Exercise details:
Your response should consist of every line below, reproduced without alteration.

Information supplied:
━━━━━━━━━━━━━━━━━━━━
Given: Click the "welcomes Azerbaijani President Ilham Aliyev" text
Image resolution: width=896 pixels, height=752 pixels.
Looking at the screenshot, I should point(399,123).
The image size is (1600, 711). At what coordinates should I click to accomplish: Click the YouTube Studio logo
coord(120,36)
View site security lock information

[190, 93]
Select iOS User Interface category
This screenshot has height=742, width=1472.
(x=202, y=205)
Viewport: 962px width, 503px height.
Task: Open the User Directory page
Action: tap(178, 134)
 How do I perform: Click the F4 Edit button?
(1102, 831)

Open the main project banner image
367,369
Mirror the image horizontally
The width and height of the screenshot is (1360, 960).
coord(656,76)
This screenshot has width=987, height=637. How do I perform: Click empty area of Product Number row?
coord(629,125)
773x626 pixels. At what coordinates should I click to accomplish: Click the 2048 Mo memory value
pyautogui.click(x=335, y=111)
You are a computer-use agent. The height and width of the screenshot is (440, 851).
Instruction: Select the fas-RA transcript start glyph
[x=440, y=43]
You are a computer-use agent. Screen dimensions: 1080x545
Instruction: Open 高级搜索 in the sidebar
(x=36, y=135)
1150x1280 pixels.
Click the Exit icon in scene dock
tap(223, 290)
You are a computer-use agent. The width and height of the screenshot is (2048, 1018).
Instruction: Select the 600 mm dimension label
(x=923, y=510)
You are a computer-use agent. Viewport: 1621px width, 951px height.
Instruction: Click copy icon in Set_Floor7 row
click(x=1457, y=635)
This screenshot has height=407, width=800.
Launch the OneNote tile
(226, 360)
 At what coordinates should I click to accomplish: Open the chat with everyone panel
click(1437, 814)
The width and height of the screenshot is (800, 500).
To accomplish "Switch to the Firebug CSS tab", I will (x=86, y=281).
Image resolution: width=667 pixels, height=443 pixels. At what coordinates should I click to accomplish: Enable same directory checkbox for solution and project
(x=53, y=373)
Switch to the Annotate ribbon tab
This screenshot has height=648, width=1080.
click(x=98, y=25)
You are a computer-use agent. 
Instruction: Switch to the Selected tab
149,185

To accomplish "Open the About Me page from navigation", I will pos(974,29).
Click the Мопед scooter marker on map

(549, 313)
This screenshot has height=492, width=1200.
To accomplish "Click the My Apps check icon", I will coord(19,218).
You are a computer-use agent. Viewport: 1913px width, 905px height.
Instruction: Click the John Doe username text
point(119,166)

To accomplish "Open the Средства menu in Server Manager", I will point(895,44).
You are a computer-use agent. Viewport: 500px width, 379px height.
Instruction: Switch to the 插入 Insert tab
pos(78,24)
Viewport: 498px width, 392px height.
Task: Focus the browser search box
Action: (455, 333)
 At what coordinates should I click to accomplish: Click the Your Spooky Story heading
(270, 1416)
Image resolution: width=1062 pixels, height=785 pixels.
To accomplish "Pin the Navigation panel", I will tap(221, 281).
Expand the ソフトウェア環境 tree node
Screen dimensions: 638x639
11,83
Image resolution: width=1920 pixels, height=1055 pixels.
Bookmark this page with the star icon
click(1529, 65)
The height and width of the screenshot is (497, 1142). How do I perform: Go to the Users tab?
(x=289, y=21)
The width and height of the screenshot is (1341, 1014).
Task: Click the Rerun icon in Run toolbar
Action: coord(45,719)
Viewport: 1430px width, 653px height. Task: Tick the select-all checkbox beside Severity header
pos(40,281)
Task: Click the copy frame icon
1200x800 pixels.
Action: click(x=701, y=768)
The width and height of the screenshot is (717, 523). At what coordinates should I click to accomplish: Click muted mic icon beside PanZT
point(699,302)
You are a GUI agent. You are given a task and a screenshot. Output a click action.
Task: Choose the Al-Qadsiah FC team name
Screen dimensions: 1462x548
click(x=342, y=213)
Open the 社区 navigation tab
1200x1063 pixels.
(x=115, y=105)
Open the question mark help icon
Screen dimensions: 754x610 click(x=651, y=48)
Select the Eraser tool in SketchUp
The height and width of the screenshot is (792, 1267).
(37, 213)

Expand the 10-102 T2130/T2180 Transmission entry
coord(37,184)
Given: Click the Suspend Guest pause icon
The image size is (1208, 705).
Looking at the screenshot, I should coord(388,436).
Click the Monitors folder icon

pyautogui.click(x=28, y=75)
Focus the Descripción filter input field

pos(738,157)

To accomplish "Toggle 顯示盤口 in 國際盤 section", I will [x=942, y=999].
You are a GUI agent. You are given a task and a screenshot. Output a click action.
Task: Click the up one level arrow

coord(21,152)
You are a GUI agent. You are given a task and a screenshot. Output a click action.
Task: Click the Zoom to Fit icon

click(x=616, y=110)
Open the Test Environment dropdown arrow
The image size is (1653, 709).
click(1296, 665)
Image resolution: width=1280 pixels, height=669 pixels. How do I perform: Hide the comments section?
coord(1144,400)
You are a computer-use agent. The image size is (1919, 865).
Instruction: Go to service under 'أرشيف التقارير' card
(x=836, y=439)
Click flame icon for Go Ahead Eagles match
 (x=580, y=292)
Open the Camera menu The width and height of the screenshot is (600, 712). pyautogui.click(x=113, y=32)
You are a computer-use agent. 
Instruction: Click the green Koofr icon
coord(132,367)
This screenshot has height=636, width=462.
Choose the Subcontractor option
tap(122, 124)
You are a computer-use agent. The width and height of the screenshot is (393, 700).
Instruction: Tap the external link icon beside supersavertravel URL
━━━━━━━━━━━━━━━━━━━━
Problem solution:
Given: Click the "welcomes Azerbaijani President Ilham Aliyev" text
Image resolution: width=896 pixels, height=752 pixels.
Looking at the screenshot, I should point(399,123).
The image size is (1600, 711). At what coordinates should I click to accomplish: Click the YouTube Studio logo
coord(120,36)
View site security lock information

[190, 93]
Select iOS User Interface category
This screenshot has height=742, width=1472.
(x=202, y=205)
Viewport: 962px width, 503px height.
Task: Open the User Directory page
Action: tap(178, 134)
 How do I perform: Click the F4 Edit button?
(1102, 831)

Open the main project banner image
367,369
Mirror the image horizontally
The width and height of the screenshot is (1360, 960).
coord(656,76)
This screenshot has width=987, height=637. How do I perform: Click empty area of Product Number row?
coord(629,125)
773x626 pixels. At what coordinates should I click to accomplish: Click the 2048 Mo memory value
pyautogui.click(x=335, y=111)
You are a computer-use agent. The height and width of the screenshot is (440, 851).
Instruction: Select the fas-RA transcript start glyph
[x=440, y=43]
You are a computer-use agent. Screen dimensions: 1080x545
Instruction: Open 高级搜索 in the sidebar
(x=36, y=135)
1150x1280 pixels.
Click the Exit icon in scene dock
tap(223, 290)
You are a computer-use agent. The width and height of the screenshot is (2048, 1018).
Instruction: Select the 600 mm dimension label
(x=923, y=510)
You are a computer-use agent. Viewport: 1621px width, 951px height.
Instruction: Click copy icon in Set_Floor7 row
click(x=1457, y=635)
This screenshot has height=407, width=800.
Launch the OneNote tile
(226, 360)
 At what coordinates should I click to accomplish: Open the chat with everyone panel
click(1437, 814)
The width and height of the screenshot is (800, 500).
To accomplish "Switch to the Firebug CSS tab", I will (x=86, y=281).
Image resolution: width=667 pixels, height=443 pixels. At what coordinates should I click to accomplish: Enable same directory checkbox for solution and project
(x=53, y=373)
Switch to the Annotate ribbon tab
This screenshot has height=648, width=1080.
click(x=98, y=25)
You are a computer-use agent. 
Instruction: Switch to the Selected tab
149,185

To accomplish "Open the About Me page from navigation", I will pos(974,29).
Click the Мопед scooter marker on map

(549, 313)
This screenshot has height=492, width=1200.
To accomplish "Click the My Apps check icon", I will coord(19,218).
You are a computer-use agent. Viewport: 1913px width, 905px height.
Instruction: Click the John Doe username text
point(119,166)

To accomplish "Open the Средства menu in Server Manager", I will point(895,44).
You are a computer-use agent. Viewport: 500px width, 379px height.
Instruction: Switch to the 插入 Insert tab
pos(78,24)
Viewport: 498px width, 392px height.
Task: Focus the browser search box
Action: (455, 333)
 At what coordinates should I click to accomplish: Click the Your Spooky Story heading
(270, 1416)
Image resolution: width=1062 pixels, height=785 pixels.
To accomplish "Pin the Navigation panel", I will tap(221, 281).
Expand the ソフトウェア環境 tree node
Screen dimensions: 638x639
11,83
Image resolution: width=1920 pixels, height=1055 pixels.
Bookmark this page with the star icon
click(1529, 65)
The height and width of the screenshot is (497, 1142). How do I perform: Go to the Users tab?
(x=289, y=21)
The width and height of the screenshot is (1341, 1014).
Task: Click the Rerun icon in Run toolbar
Action: coord(45,719)
Viewport: 1430px width, 653px height. Task: Tick the select-all checkbox beside Severity header
pos(40,281)
Task: Click the copy frame icon
1200x800 pixels.
Action: click(x=701, y=768)
The width and height of the screenshot is (717, 523). At what coordinates should I click to accomplish: Click muted mic icon beside PanZT
point(699,302)
You are a GUI agent. You are given a task and a screenshot. Output a click action.
Task: Choose the Al-Qadsiah FC team name
Screen dimensions: 1462x548
click(x=342, y=213)
Open the 社区 navigation tab
1200x1063 pixels.
(x=115, y=105)
Open the question mark help icon
Screen dimensions: 754x610 click(x=651, y=48)
Select the Eraser tool in SketchUp
The height and width of the screenshot is (792, 1267).
(37, 213)

Expand the 10-102 T2130/T2180 Transmission entry
coord(37,184)
Given: Click the Suspend Guest pause icon
The image size is (1208, 705).
Looking at the screenshot, I should coord(388,436).
Click the Monitors folder icon

pyautogui.click(x=28, y=75)
Focus the Descripción filter input field

pos(738,157)

To accomplish "Toggle 顯示盤口 in 國際盤 section", I will [x=942, y=999].
You are a GUI agent. You are given a task and a screenshot. Output a click action.
Task: Click the up one level arrow

coord(21,152)
You are a GUI agent. You are given a task and a screenshot. Output a click action.
Task: Click the Zoom to Fit icon

click(x=616, y=110)
Open the Test Environment dropdown arrow
The image size is (1653, 709).
click(1296, 665)
Image resolution: width=1280 pixels, height=669 pixels. How do I perform: Hide the comments section?
coord(1144,400)
You are a computer-use agent. The image size is (1919, 865).
Instruction: Go to service under 'أرشيف التقارير' card
(x=836, y=439)
Click flame icon for Go Ahead Eagles match
 (x=580, y=292)
Open the Camera menu The width and height of the screenshot is (600, 712). pyautogui.click(x=113, y=32)
You are a computer-use agent. 
Instruction: Click the green Koofr icon
coord(132,367)
This screenshot has height=636, width=462.
Choose the Subcontractor option
tap(122, 124)
You are a computer-use agent. The width and height of the screenshot is (393, 700).
Instruction: Tap the external link icon beside supersavertravel URL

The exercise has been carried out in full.